Your goal: The answer must be an exact copy of the lines from the one with "You are a computer-use" through the final line below, with no pictures and nothing else.
[[ Data to process open ]]
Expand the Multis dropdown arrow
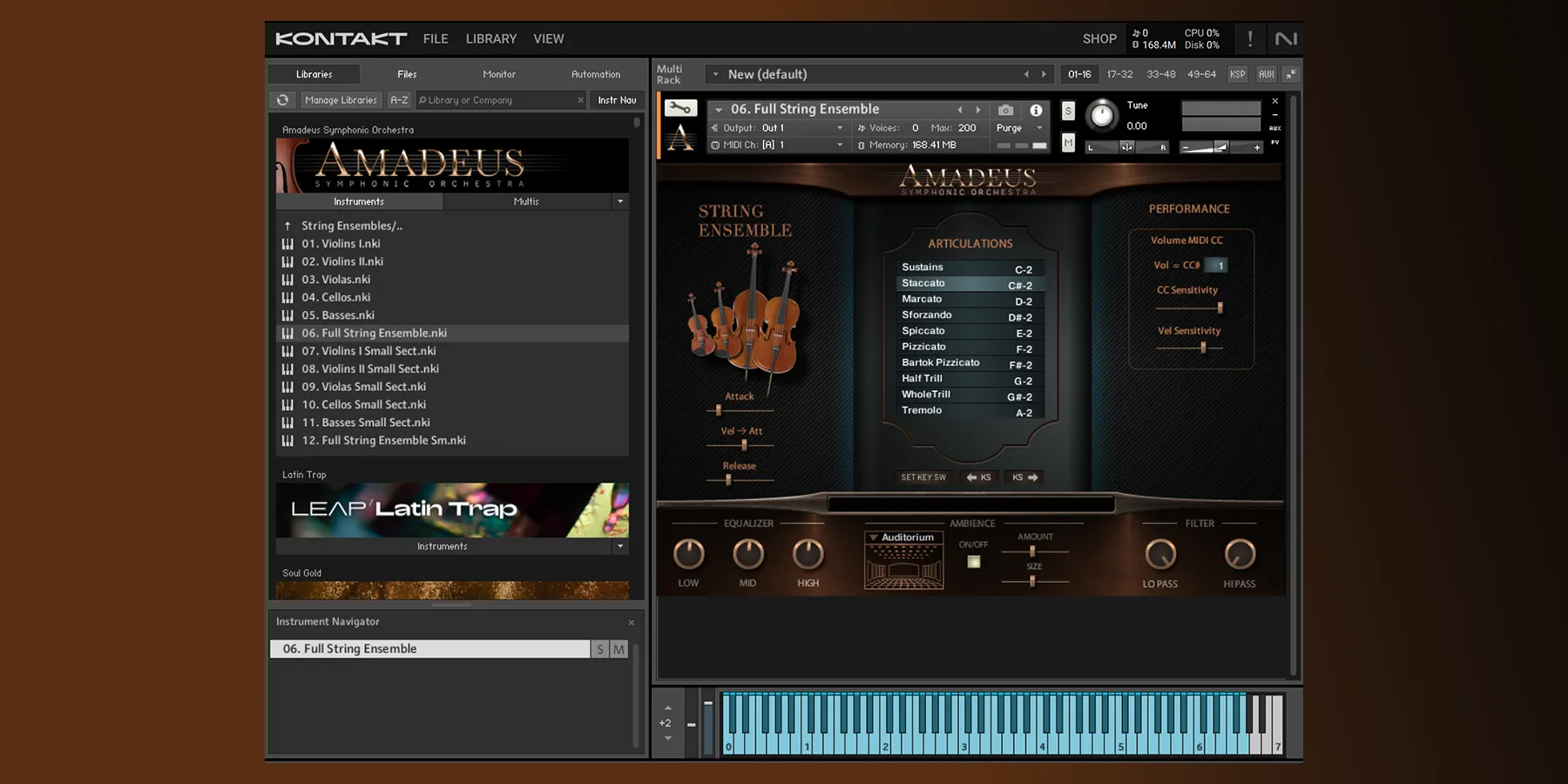Screen dimensions: 1568x784 click(620, 201)
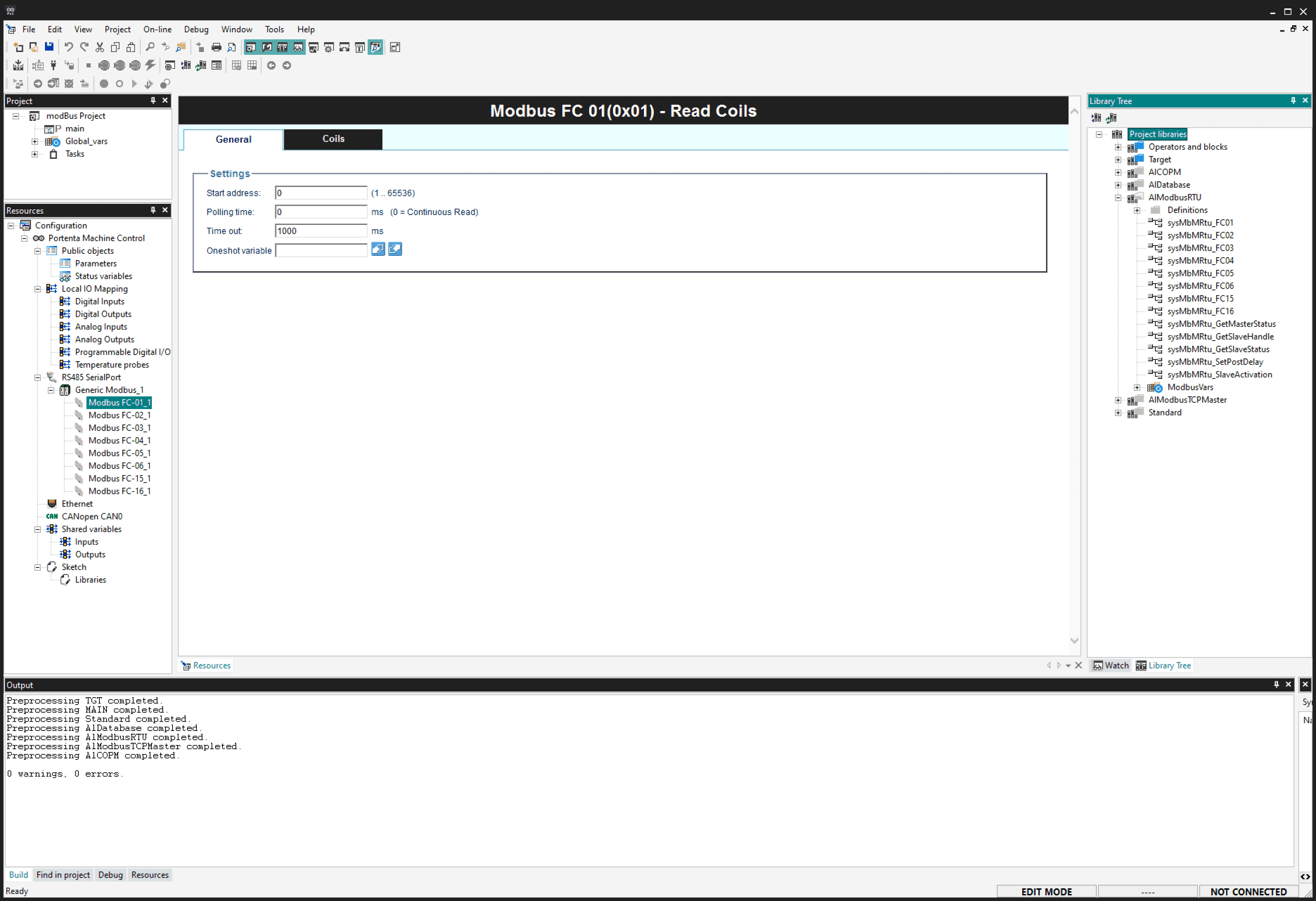The width and height of the screenshot is (1316, 901).
Task: Redo using the redo arrow icon
Action: click(x=84, y=47)
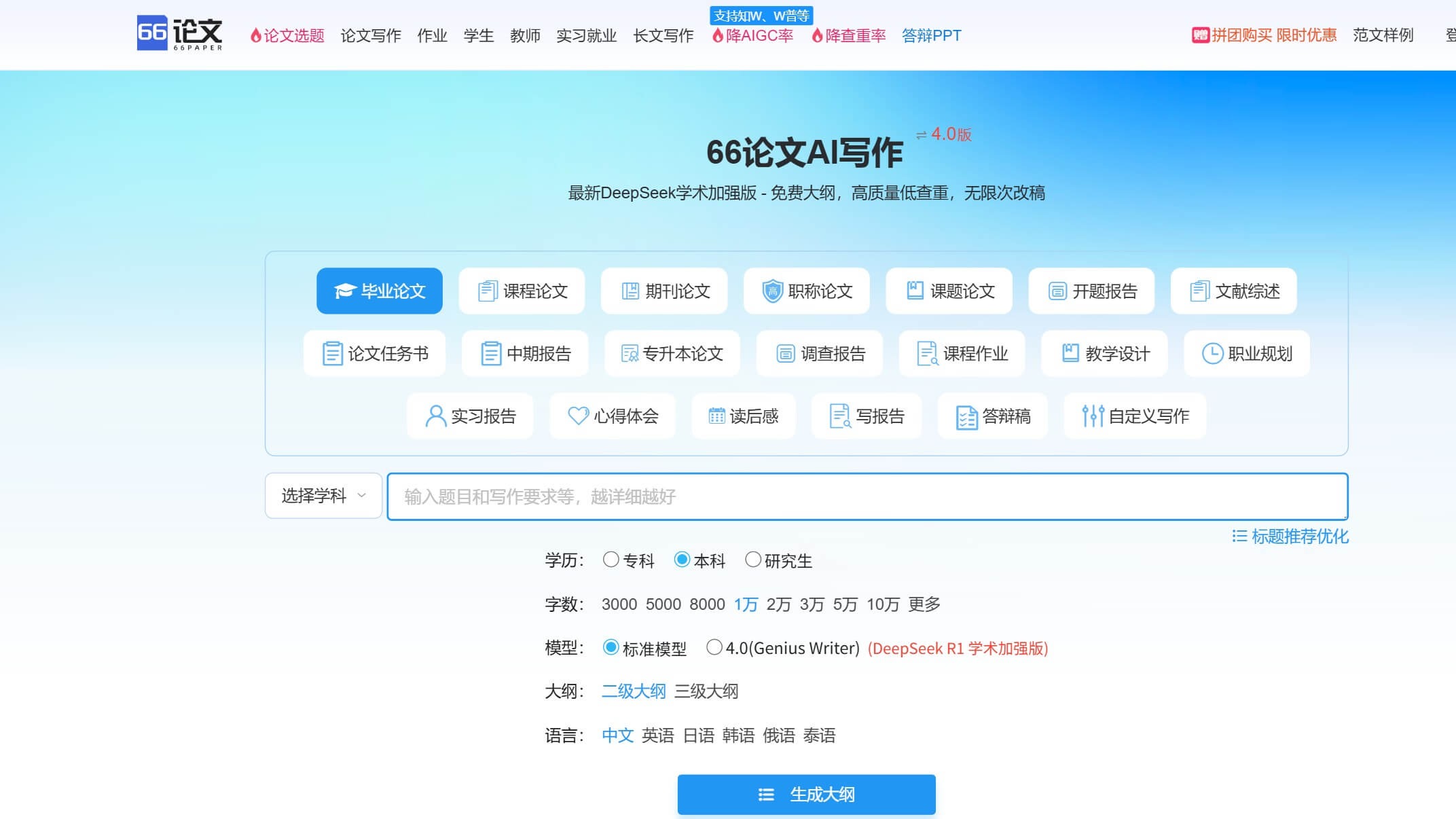1456x819 pixels.
Task: Open the 答辩PPT menu item
Action: tap(930, 36)
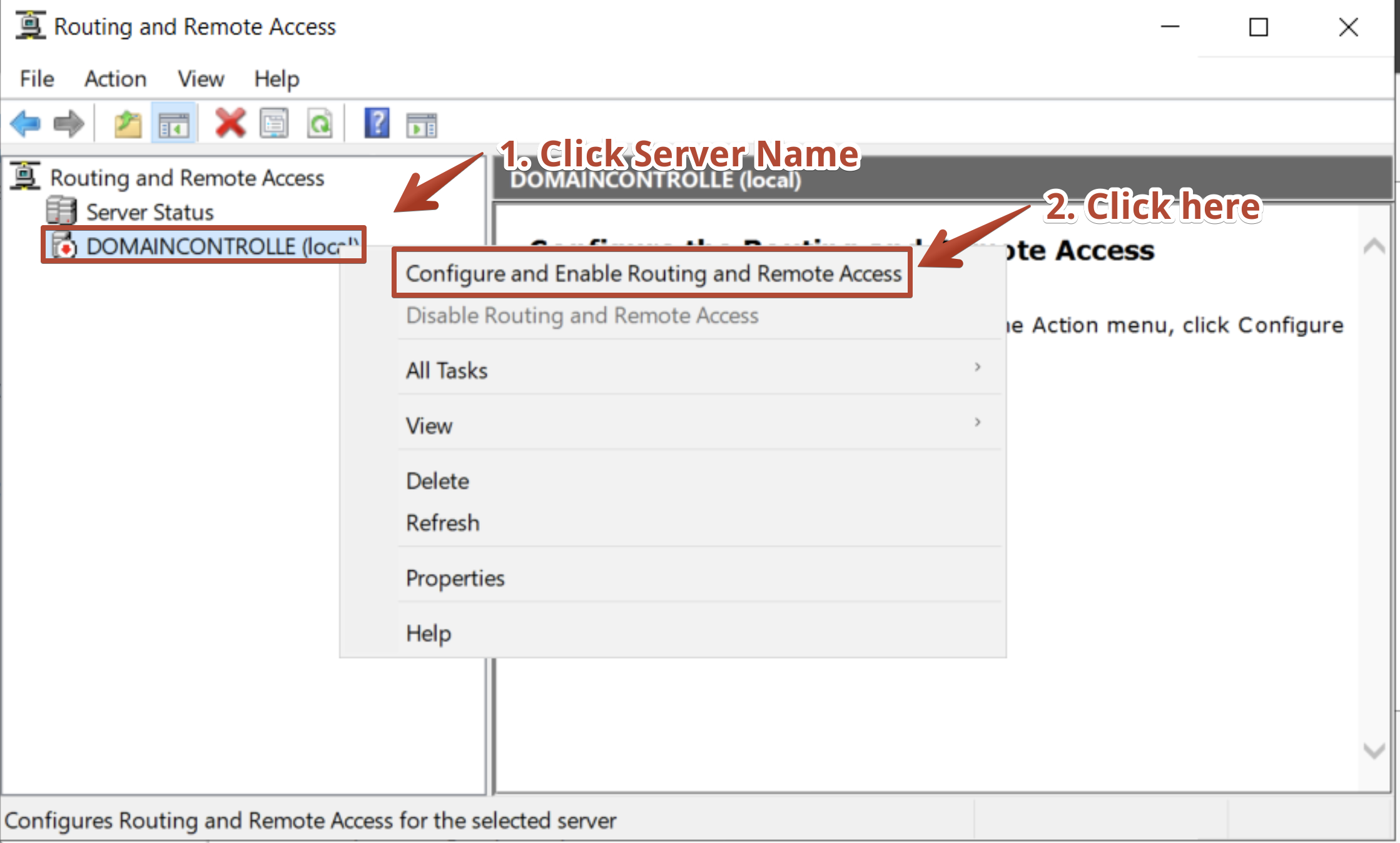Choose Configure and Enable Routing and Remote Access
1400x843 pixels.
pyautogui.click(x=653, y=273)
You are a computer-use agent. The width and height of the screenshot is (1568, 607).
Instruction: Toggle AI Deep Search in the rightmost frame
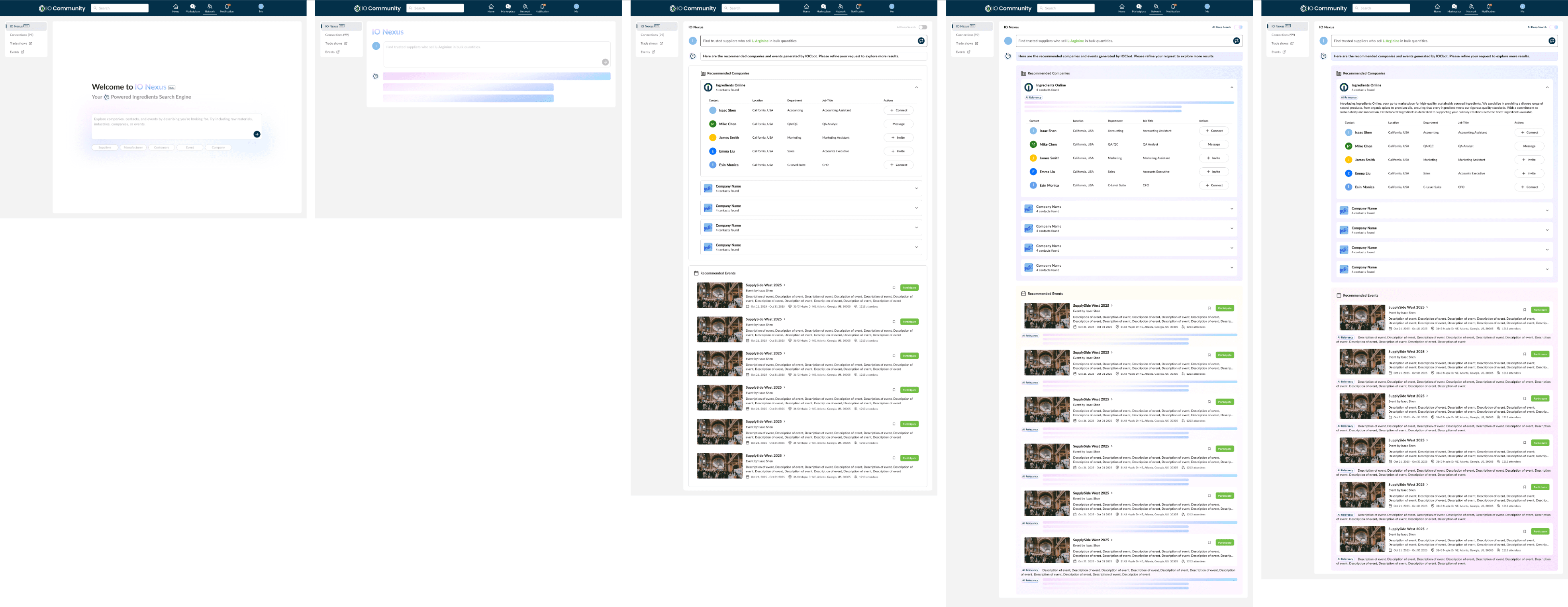pyautogui.click(x=1554, y=27)
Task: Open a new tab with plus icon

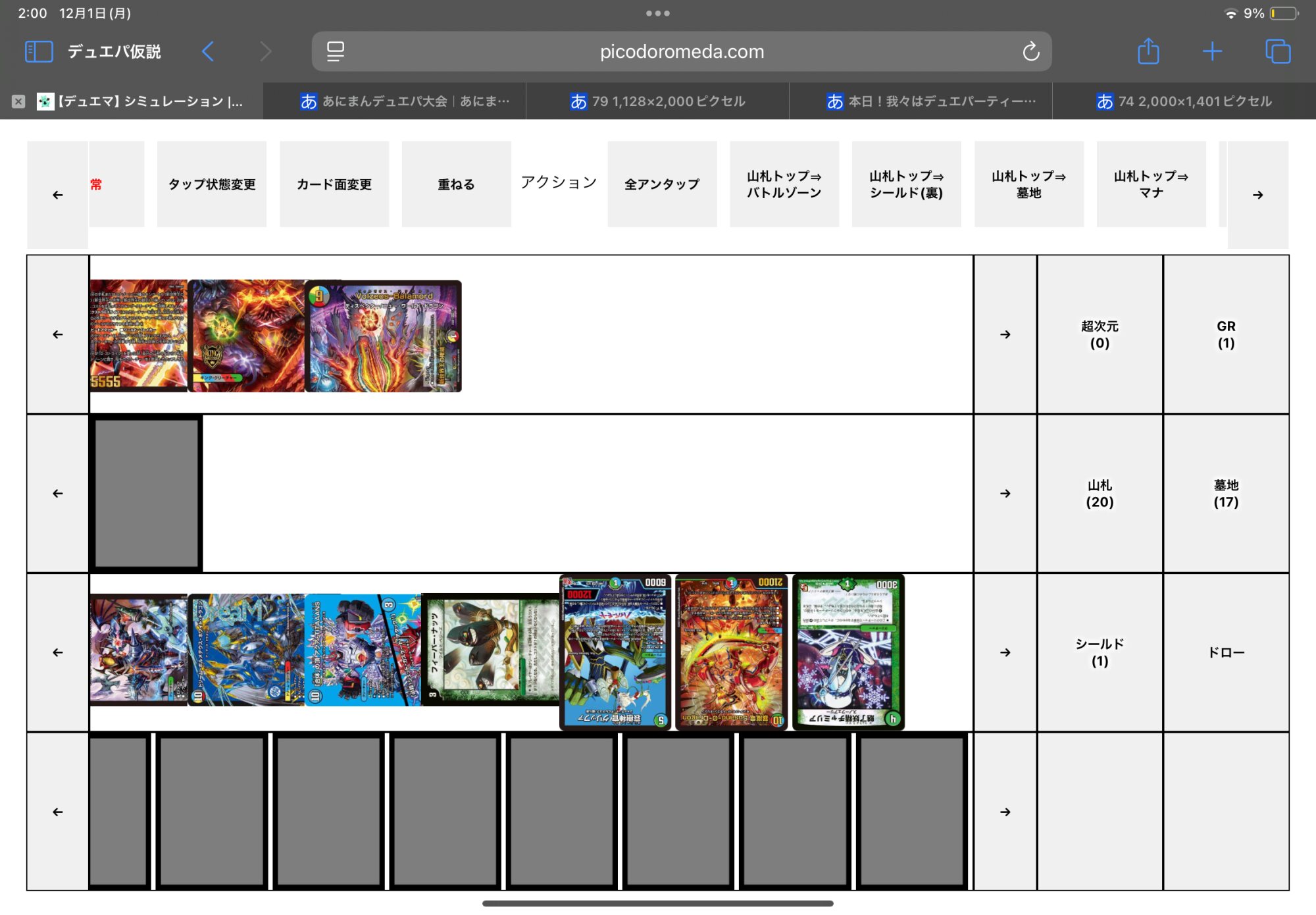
[[ Data to process closed ]]
Response box:
You are a computer-use agent. The width and height of the screenshot is (1568, 607).
Instruction: Toggle AI Deep Search in the rightmost frame
pyautogui.click(x=1554, y=27)
Task: Open a new tab with plus icon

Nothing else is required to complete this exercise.